Oleh sebab itu cinta sangat penting dan mempunyai peranan yang besar dalam menyelesaikan pekerjaan dan tugas kita. Alangkah baiknya bila sebelum mengerjakan sesuatu ditimbulkan terlebih dahulu rasa cinta dalam diri orang yang melaksanakannya. Itulah mungkin salahsatu hikmah adanya targhib – motivasi – dalam ayat-ayat Alqur’an atau hadits-hadits Rasulullah yang berbentuk penjelasan atas fadhail atau keistimewaan suatu amal perbuatan sekalipun sebenarnya sebuah amal itu wajib hukumnya dikerjakan apakah ada cinta atau pun tidak.

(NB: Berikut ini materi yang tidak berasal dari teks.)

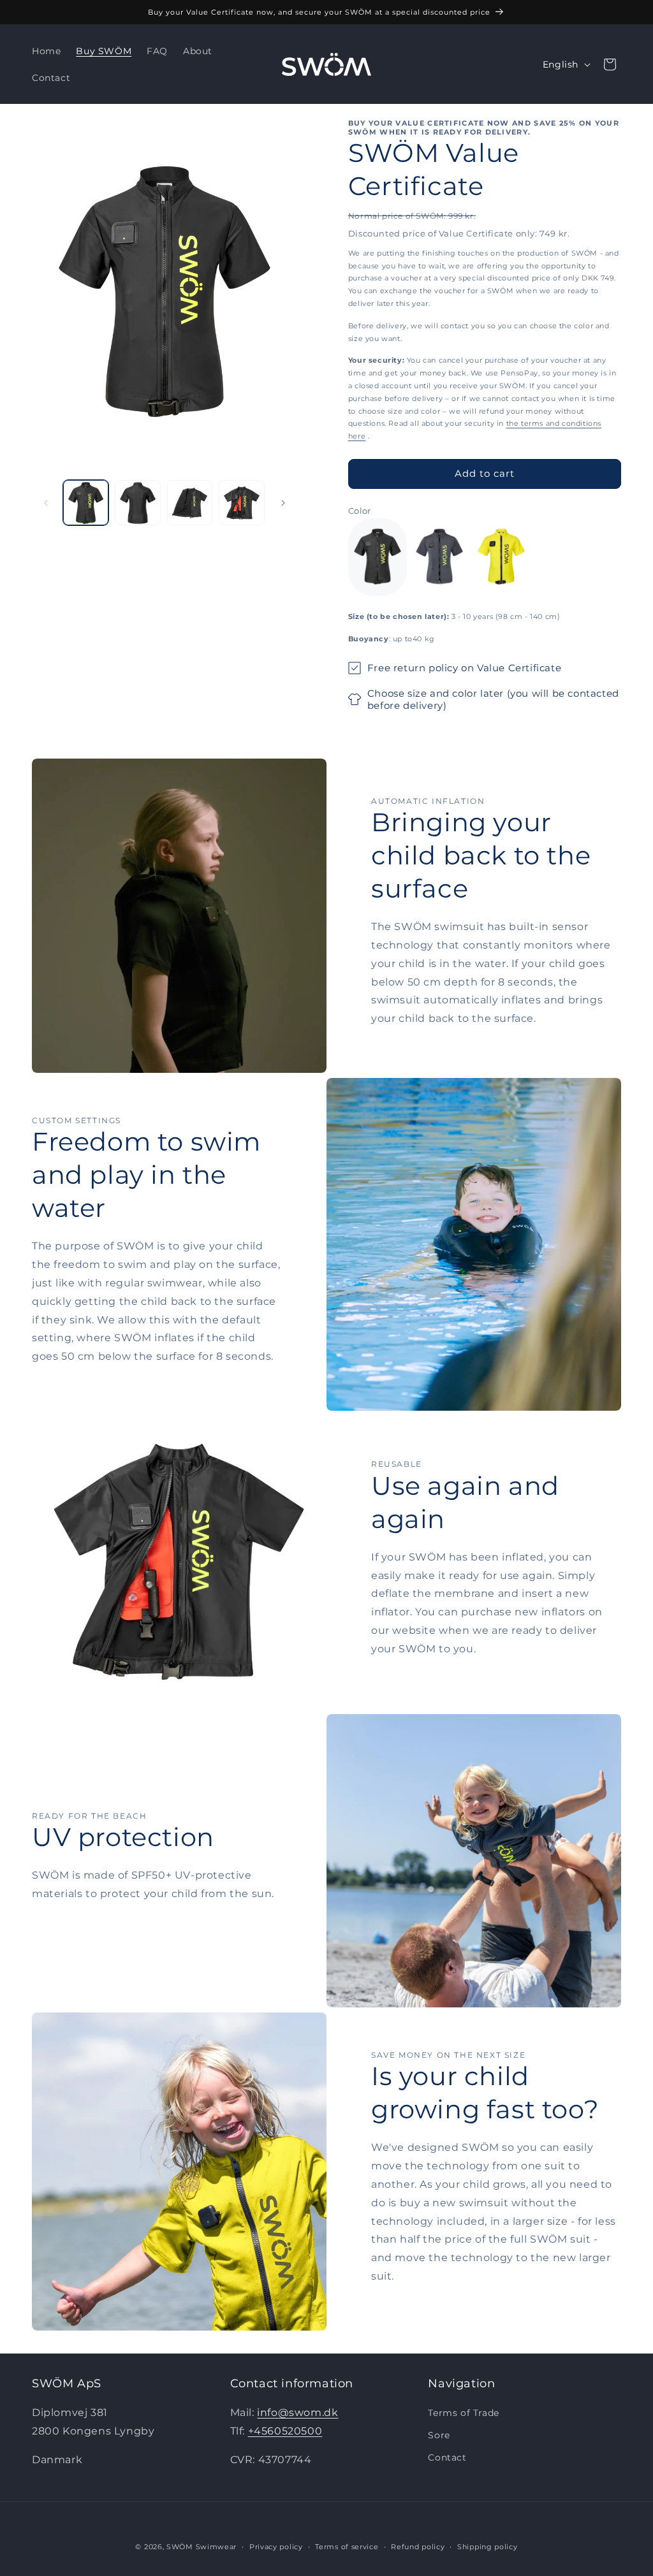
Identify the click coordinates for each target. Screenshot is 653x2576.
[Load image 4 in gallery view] (241, 502)
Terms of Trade (463, 2413)
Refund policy (417, 2546)
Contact (447, 2457)
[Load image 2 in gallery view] (137, 502)
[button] (610, 64)
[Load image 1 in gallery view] (85, 502)
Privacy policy (276, 2546)
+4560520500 (285, 2431)
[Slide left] (46, 503)
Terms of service (346, 2546)
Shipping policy (487, 2546)
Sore (439, 2435)
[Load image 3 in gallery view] (189, 502)
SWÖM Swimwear (201, 2546)
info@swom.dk (297, 2412)
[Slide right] (283, 503)
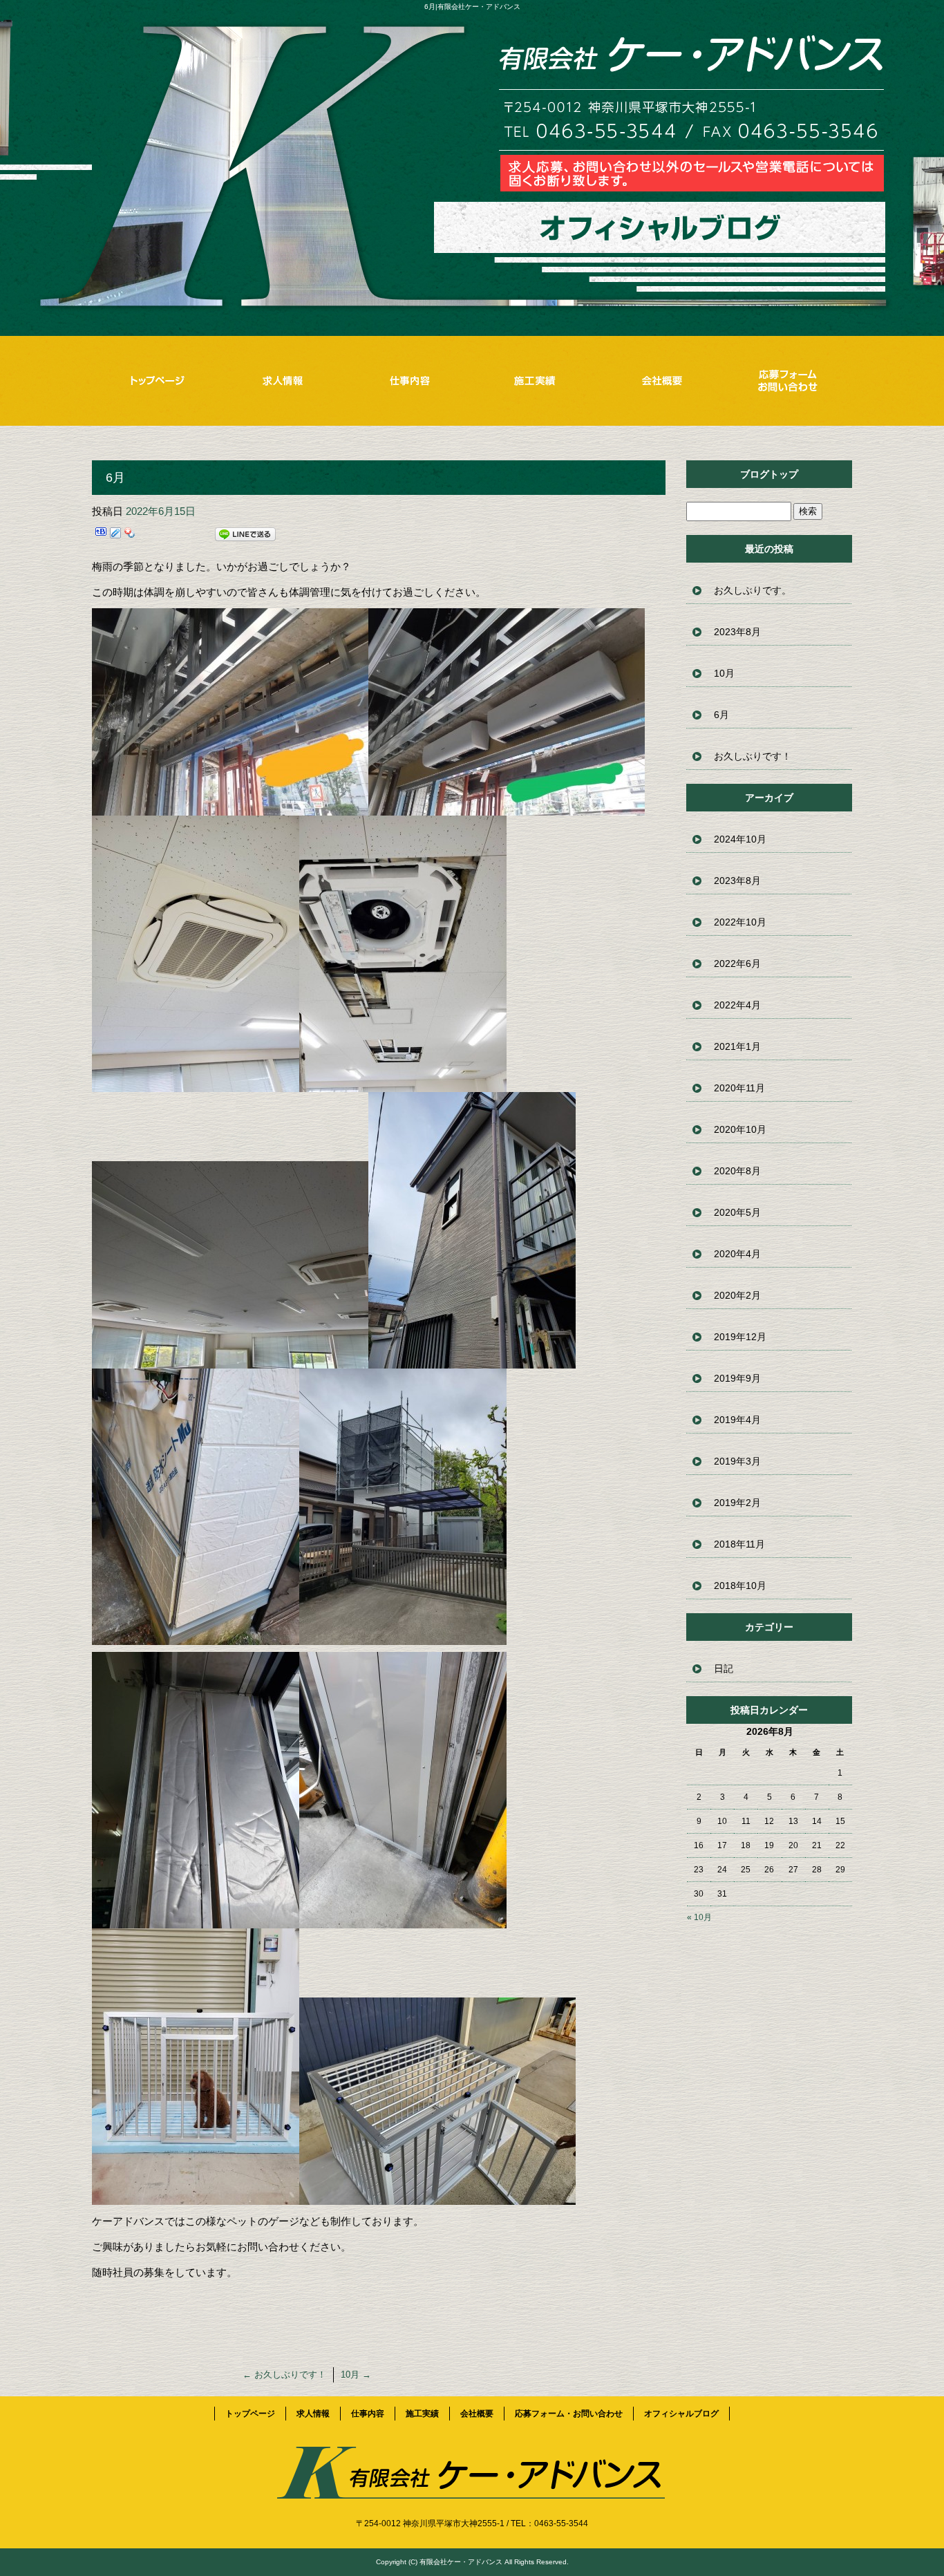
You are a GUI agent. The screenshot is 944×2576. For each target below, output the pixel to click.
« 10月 (699, 1917)
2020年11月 (739, 1087)
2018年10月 (740, 1585)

Kewajiban Sholat 5 waktu contohnya. Ibadah yang tidak ada tawar menawar dalam kewajibannya dalam segala sifat dan kondisi. Namun Rasulullah shallallahu ‘alaihi wasallam membangun cinta dan kesenangan bagi jiwa pelaksananya dengan memberikan gambaran fadhilah atau keutamaannya dengan berkata : ia laksana sebuah sungai yang mengalir didekat rumah seseorang dari kamu dan 5 kali dalam sehari kamu mandi padanya maka adakah lagi kira-kira kotoran yang menempel dibadan orang tersebut ? demikian pula Sholat. Dan begitulah cara agama ini menyuruh kita agar mempraktekkannya dengan penuh cinta.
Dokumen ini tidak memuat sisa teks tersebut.